EL PASO, Texas – A total of 124 students received their first white coats Saturday during a gala for the Foster School of Medicine’s 2026 class of medicine to mark the start of their careers.
The white coat ceremony marks the beginning of a medical student’s first year.
In addition to receiving the coat, students take an oath in front of faculty, family, and peers to acknowledge and reaffirm their choice to serve patients and provide world-class health care.
For the fifth year in a row, Dionicio Álvarez, MD, and his wife, Alice Álvarez, sponsored half of the white coats of medical students, even as class size increased dramatically.
With 124 students, the class of 2026 is one of the largest in the history of Foster School of Medicine. TTUHSC El Paso aims to increase class sizes to 150 in the near future. In 2020, the couple also established the Dionisio and Alice Alvarez Medical Scholarship.
This year’s party was held at the Starlight Events Center and was attended by 124 students, including 19 students from El Paso and Las Cruces. Thanks to the Foster School of Medicine, talented students from our Borderplex with a passion for medicine and community service have the option to apply to a medical school in their hometown.
Since it opened in 2009, there have been nearly 800 Foster College of Medicine alumni who are or are on their way to becoming medical practitioners.
In 2008, before the Foster School of Medicine opened, the average number of direct-care physicians in El Paso County per 100,000 people was 75% below the national average and 37% below the state average. Today, that shortfall is down to 60% compared to the entire country and 28% in all of Texas.
Maria Black, a graduate of the University of Kansas and Tulane, said the white coat represented her responsibility to help the community through education, advocacy and medicine. She understands that she will not have to do this alone, but as part of a reputable and extensive healthcare team. As a former music student, she is ready to join the band.

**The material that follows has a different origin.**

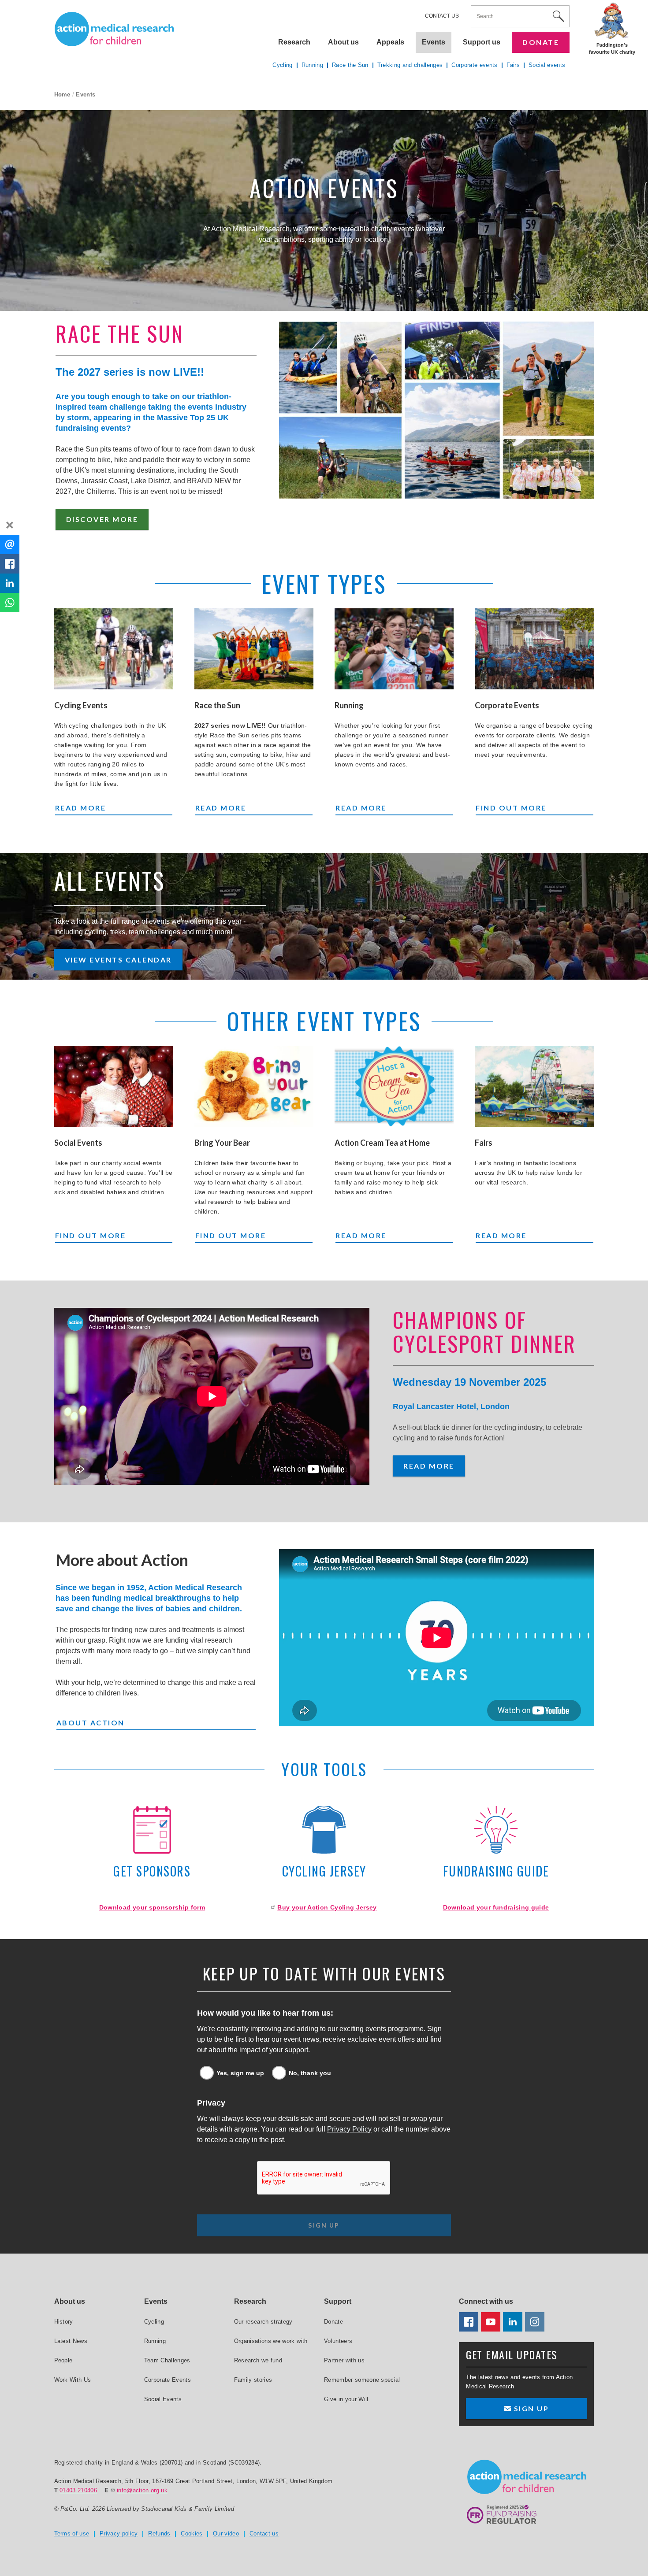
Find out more (520, 807)
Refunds (159, 2533)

Black said, “Cooperation is paid to you at music school, and I love to play in a group. You play not only for yourself, but for the whole group.”

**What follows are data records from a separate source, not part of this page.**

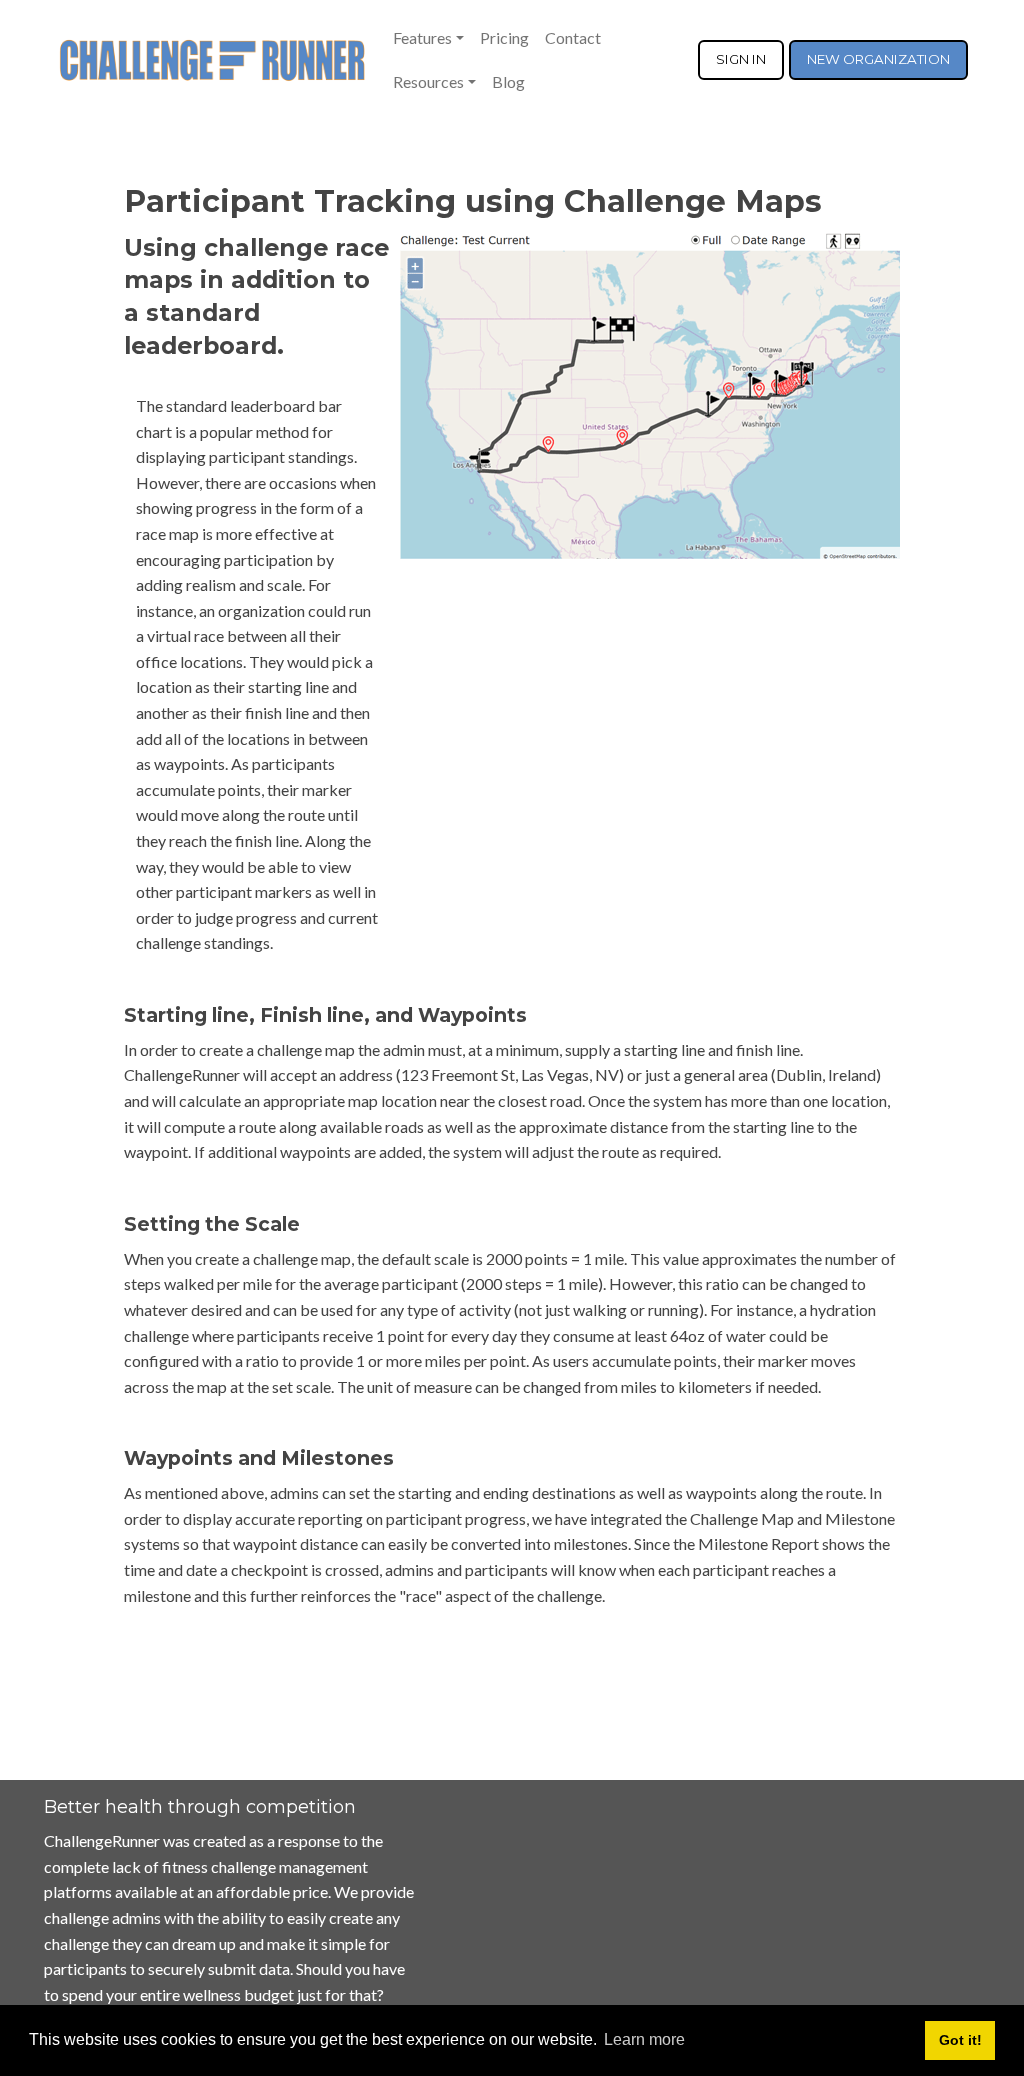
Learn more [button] (644, 2039)
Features (422, 37)
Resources (428, 81)
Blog (508, 81)
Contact (573, 37)
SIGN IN (741, 59)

“Likewise, you are not the only doctor, you are part of a healthcare team that includes nurses, home care providers, pharmacists, rehabilitation workers and various specialists,” he added.

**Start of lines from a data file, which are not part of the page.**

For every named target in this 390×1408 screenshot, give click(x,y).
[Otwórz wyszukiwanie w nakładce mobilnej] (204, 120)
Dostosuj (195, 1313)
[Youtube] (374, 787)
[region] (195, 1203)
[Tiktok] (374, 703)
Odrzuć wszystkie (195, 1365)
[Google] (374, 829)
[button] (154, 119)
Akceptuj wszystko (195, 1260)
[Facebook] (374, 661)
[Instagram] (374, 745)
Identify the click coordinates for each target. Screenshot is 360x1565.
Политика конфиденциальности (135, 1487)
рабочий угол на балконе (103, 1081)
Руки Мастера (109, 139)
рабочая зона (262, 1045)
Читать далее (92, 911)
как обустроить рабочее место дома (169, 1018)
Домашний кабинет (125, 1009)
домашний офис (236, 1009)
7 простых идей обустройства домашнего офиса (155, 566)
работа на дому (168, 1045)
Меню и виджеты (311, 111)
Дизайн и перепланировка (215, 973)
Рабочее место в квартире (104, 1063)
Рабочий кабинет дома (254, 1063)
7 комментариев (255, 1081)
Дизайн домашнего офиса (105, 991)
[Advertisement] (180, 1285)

The music school also helped Black learn to perform under pressure. It is a challenge that you will face during exams, and then practice medicine later.
“Music requires you to filter out all external noise and transcend internal noise, such as self-doubt,” Black said. “It’s about recognizing that you’re the one on stage, or in my case now, medical school enrollment. I’m here for a reason, and I deserve to be here.”
Foster School of Medicine has Spanish medical requirements that help students provide culturally competent care during medical school and throughout their career. It was one of the first medical schools in the United States to incorporate medical Spanish into their curricula.
Foster School of Medicine students receive clinical experience during the first year of the curriculum. This is an unconventional approach among most medical schools in the United States, with students typically beginning a clinical rotation during the third and fourth years of their medical education.